Posted on: Saturday, May 1, 2004
Strong first-quarter results fail to fire up Wall Street
By Lisa Singhania
Associated Press
Instead, stocks are struggling amid persistent worries about interest rates. Analysts say the malaise reflects investors' lingering doubts about the future and the fact that earnings growth is likely to slow later in the year as companies start hiring and spending again.
"We see another 5 to 6 percent upside to stocks for the rest of the year," said Jeff Kleintop, PNC Advisor's chief investment strategist. He predicts the Standard & Poor's 500 index will end the year up 8 percent, around 1,200 a decent gain, but far from spectacular.
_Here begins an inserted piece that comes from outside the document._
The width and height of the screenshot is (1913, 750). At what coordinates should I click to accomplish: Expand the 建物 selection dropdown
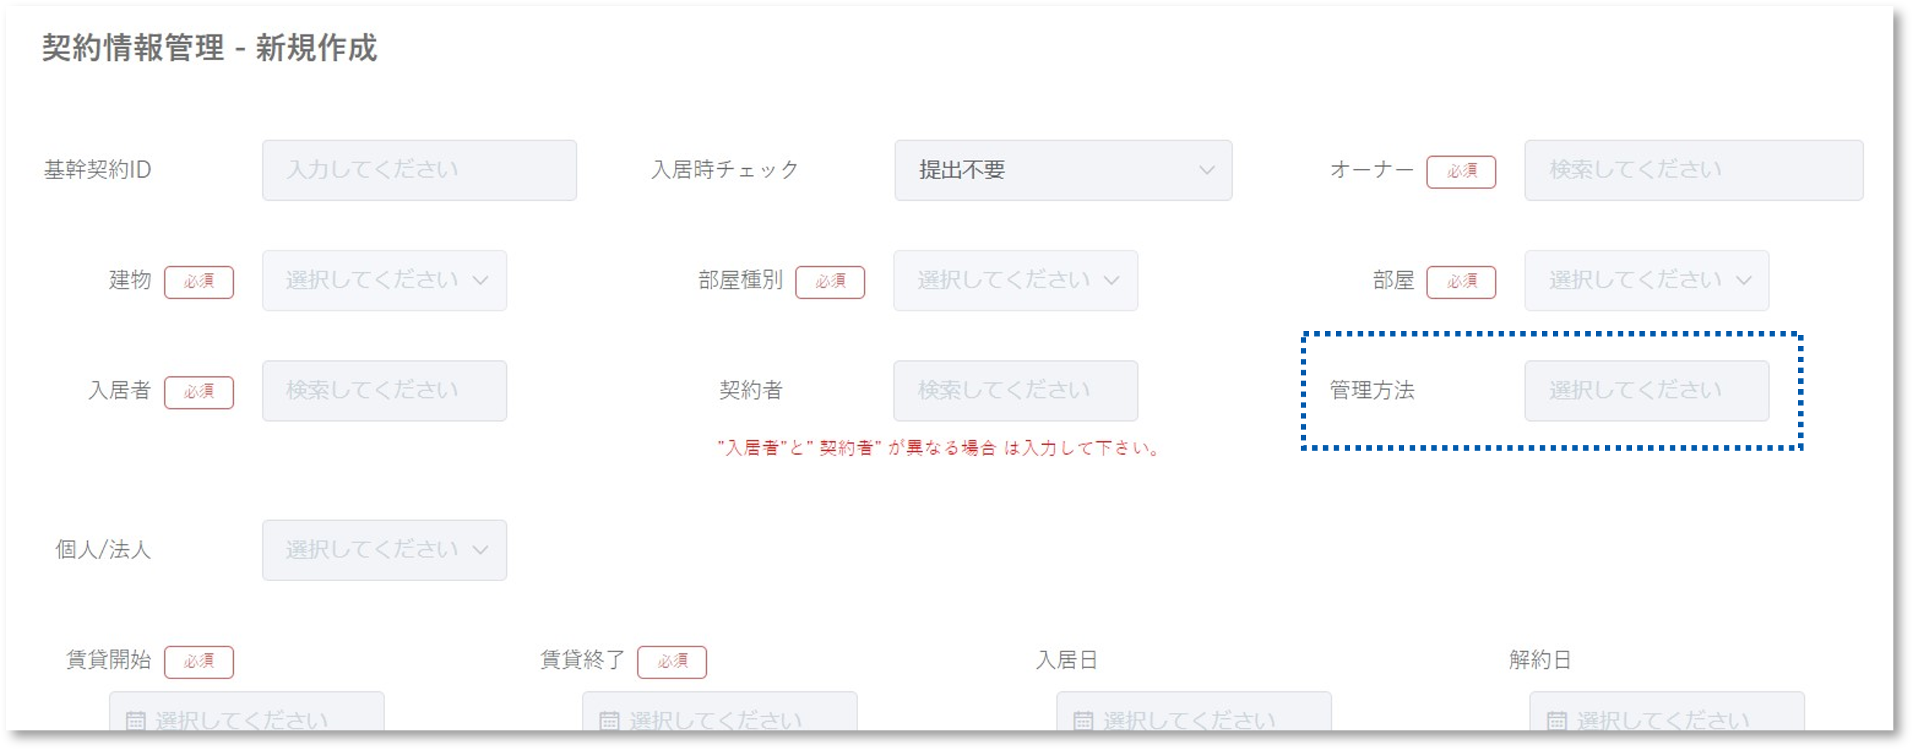click(x=384, y=281)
"The point is that profit margins are peaking ... and stocks are probably fairly valued," said Kleintop, who sees the market's behavior as part of a longer-term trend. "I think we're at the beginning of an era of more modest investment returns."
Analysts say the overall momentum is encouraging, but quarter-to-quarter comparisons will get tougher as 2004 advances and companies find themselves up against numbers from late 2003, when profits started to improve.
At the same time, companies are expected to start spending again hiring new employees and buying computers and equipment. Merger and acquisition activity is also expected to pick up as companies grow more confident.
All that spending will likely reduce corporate profits.
Add that dubiousness to the specter of rising interest rates and anxiety over the war in Iraq and terrorism and you have a recipe for cautiousness.
Wall Street suffered through a trying week as interest rate angst prompted investors to shrug off just about every bit of good economic and earnings news.
The Dow Jones industrials lost 247.27, or 2.4 percent, over the week, closing at 10,225.57.
The Nasdaq composite index bore the brunt of the selling, falling 129.62, more than 6 percent, and closing at 1,920.15. The S&P 500 lost 33.30, or nearly 3 percent, and finished at 1,107.30.